En Casamance, les médias sont devenus populaires à cause de
l'ampleur qu'a prise cet événement historique, mais, aussi et
surtout une communication touristique noyée par les acteurs
médiatiques et des TIC, une faible présence sur la scène
des acteurs touristiques notamment. Nous retrouvons pour le cas de notre
étude la présence de radios, de télévisions, de
nouvelles technologies d'information et de communication à l'instar de
la presse en ligne et une forte audience auprès des réseaux
sociaux et des pages internet de manière générale.
La couverture médiatique dans une zone de conflit
représente souvent de très grands risques compte tenu des
nombreuses exactions commises sur les professionnels de l'information et de la
communication. Toutefois, leur communication, basée des exigences
professionnelles, est quelque part un obstacle majeur pour les territoires
concernés comme le dit l'adage : « Le bonheur des uns fait le
malheur des autres ». Nous constatons donc dans ce travail que les
médias sont seulement préoccupés par la diffusion
d'informations immanentes au conflit qu'elles soient vérifiées ou
non, la commercialisation de leurs journaux, leurs comptes rendus, etc. Cette
attitude s'explique fondamentalement par la course à la primeur des
informations, la concurrence des gros titres entre les différents
organes de presse ; il s'agit d'une responsabilité partagée entre
les correspondants locaux, les directions se trouvant hors du champ de conflit
et les médias sociaux.
Dans ce dernier, nous avons eu à noter plusieurs
facteurs dans la diffusion de l'information parmi lesquels les articles et
leurs sources. Nombreux sont ceux qui relaient des informations puisées
directement dans un article dans la presse en ligne et pourtant ils
n'appartiennent ni à la corporation journaliste ou encore touristique.
En outre, les images que l'on retrouve dans la plupart des articles sur le
conflit lorsqu'ils parlent du tourisme ne sont pas des images réelles,
car elles ne sont ni actualisées ni adaptées. Nous les avons donc
classées dans la catégorie des sources non autorisées.
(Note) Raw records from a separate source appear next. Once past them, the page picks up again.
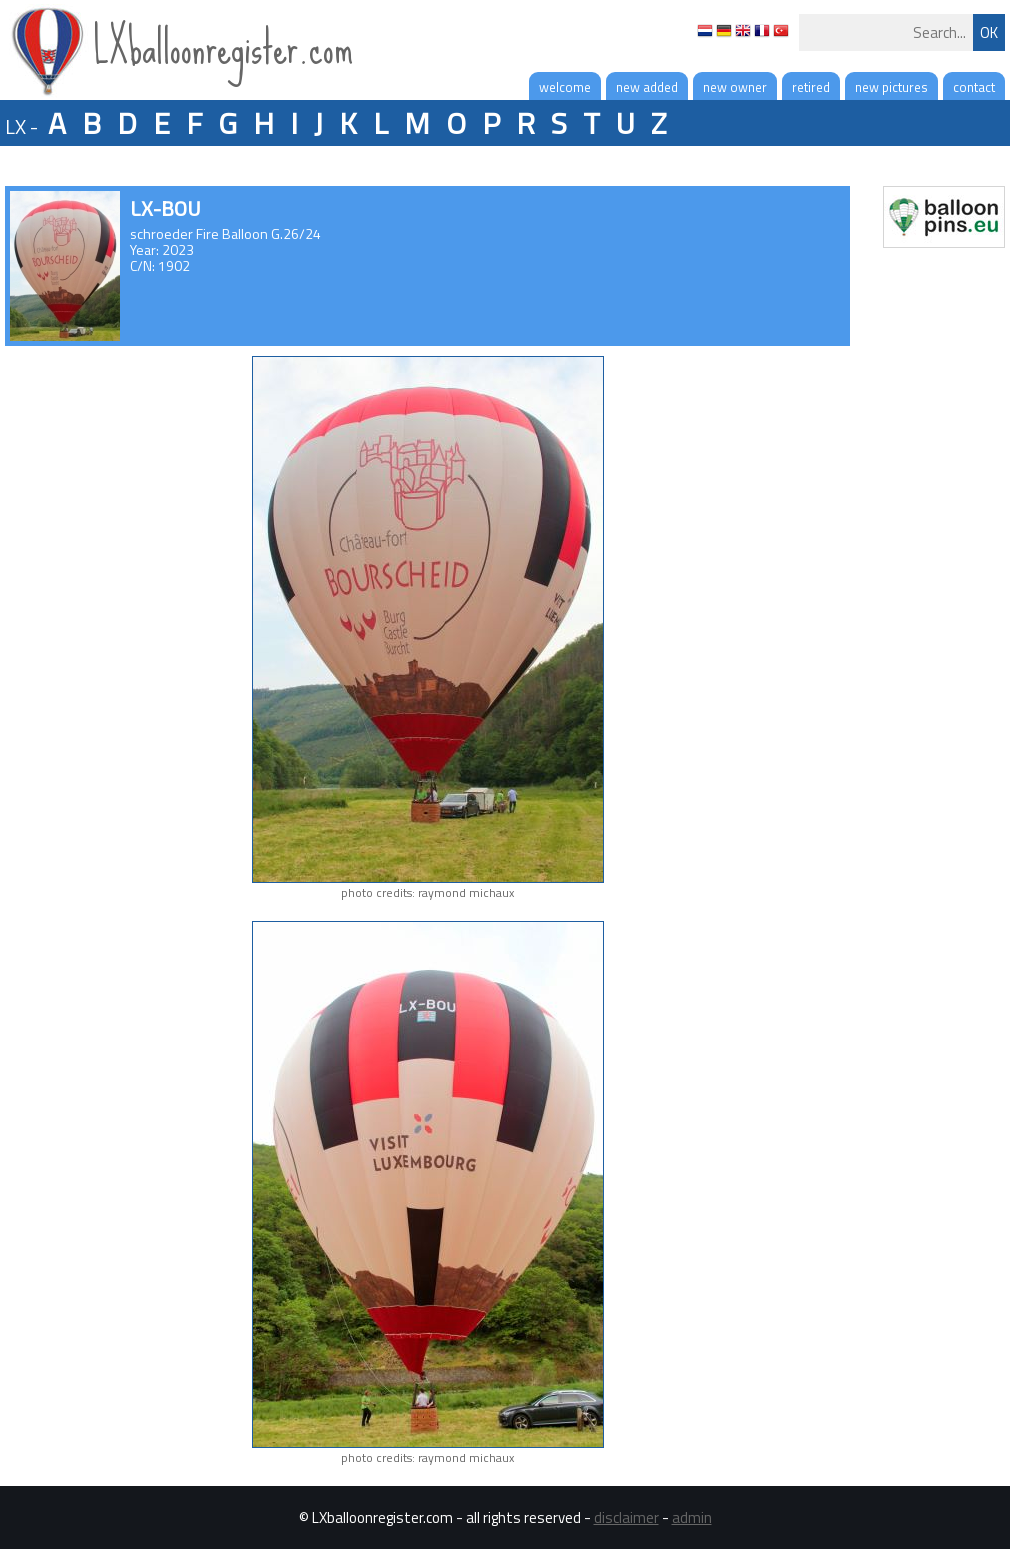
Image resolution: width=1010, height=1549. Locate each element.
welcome (565, 87)
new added (647, 87)
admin (692, 1517)
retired (811, 87)
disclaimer (626, 1517)
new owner (735, 87)
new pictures (891, 87)
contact (974, 87)
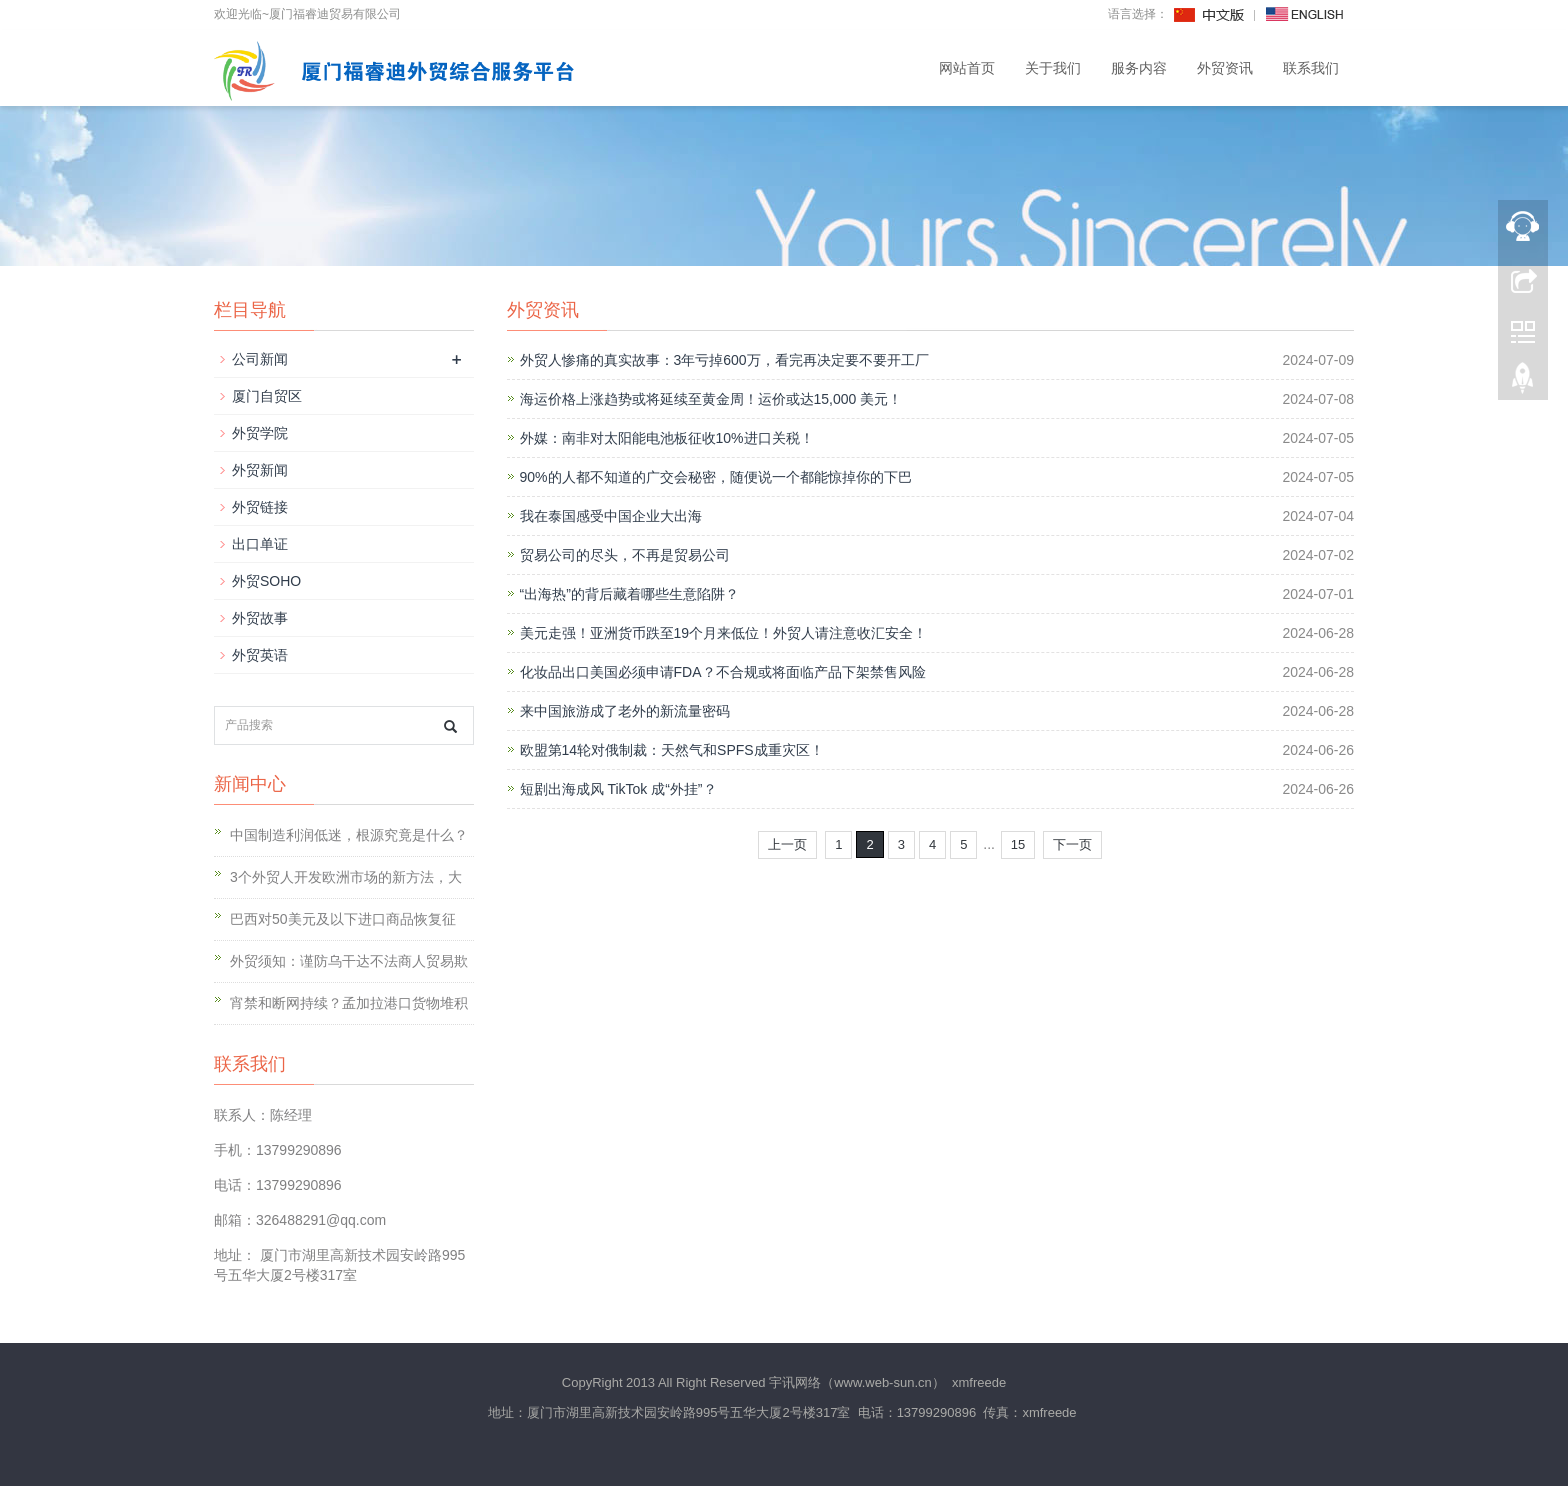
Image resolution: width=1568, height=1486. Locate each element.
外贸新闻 (260, 470)
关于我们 (1053, 68)
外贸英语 (260, 655)
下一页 (1072, 844)
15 (1018, 844)
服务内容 (1139, 68)
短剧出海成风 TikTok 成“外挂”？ (618, 789)
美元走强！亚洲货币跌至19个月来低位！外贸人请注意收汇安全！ (724, 633)
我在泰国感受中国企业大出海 (611, 516)
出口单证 (260, 544)
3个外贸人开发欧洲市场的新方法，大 (346, 877)
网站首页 (967, 68)
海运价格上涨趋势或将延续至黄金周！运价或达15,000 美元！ (711, 399)
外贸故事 (260, 618)
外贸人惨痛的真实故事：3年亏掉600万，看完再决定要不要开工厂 (724, 360)
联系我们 (1311, 68)
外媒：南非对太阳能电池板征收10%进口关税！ (667, 438)
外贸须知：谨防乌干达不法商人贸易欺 (349, 961)
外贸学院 (260, 433)
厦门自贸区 (267, 396)
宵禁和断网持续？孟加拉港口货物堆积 (349, 1003)
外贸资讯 (1225, 68)
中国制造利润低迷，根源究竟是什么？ (349, 835)
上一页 (787, 844)
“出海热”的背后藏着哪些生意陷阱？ (629, 594)
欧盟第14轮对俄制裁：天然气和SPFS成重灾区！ (672, 750)
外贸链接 (260, 507)
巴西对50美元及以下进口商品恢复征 (343, 919)
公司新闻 (260, 359)
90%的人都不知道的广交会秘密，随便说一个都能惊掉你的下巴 (716, 477)
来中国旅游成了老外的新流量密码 (625, 711)
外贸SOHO (266, 581)
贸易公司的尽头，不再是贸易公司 (625, 555)
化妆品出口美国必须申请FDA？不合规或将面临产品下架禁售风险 (723, 672)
Nous avons alors constaté que la communication est loin d'être
favorable au tourisme car certains Etats ne la réglementent pour qu'elle
ne nuise à aucun intérêt national ou à celui des
particuliers.
Les enjeux sont multiples pour les chancelleries et pour les
collectivités locales concernées, mais aussi l'Etat qui
définit les politiques touristiques. Pour le cas de notre pays, la
France, via son ambassade, se porte garant de ses compatriotes ressortissants
dans le territoire national.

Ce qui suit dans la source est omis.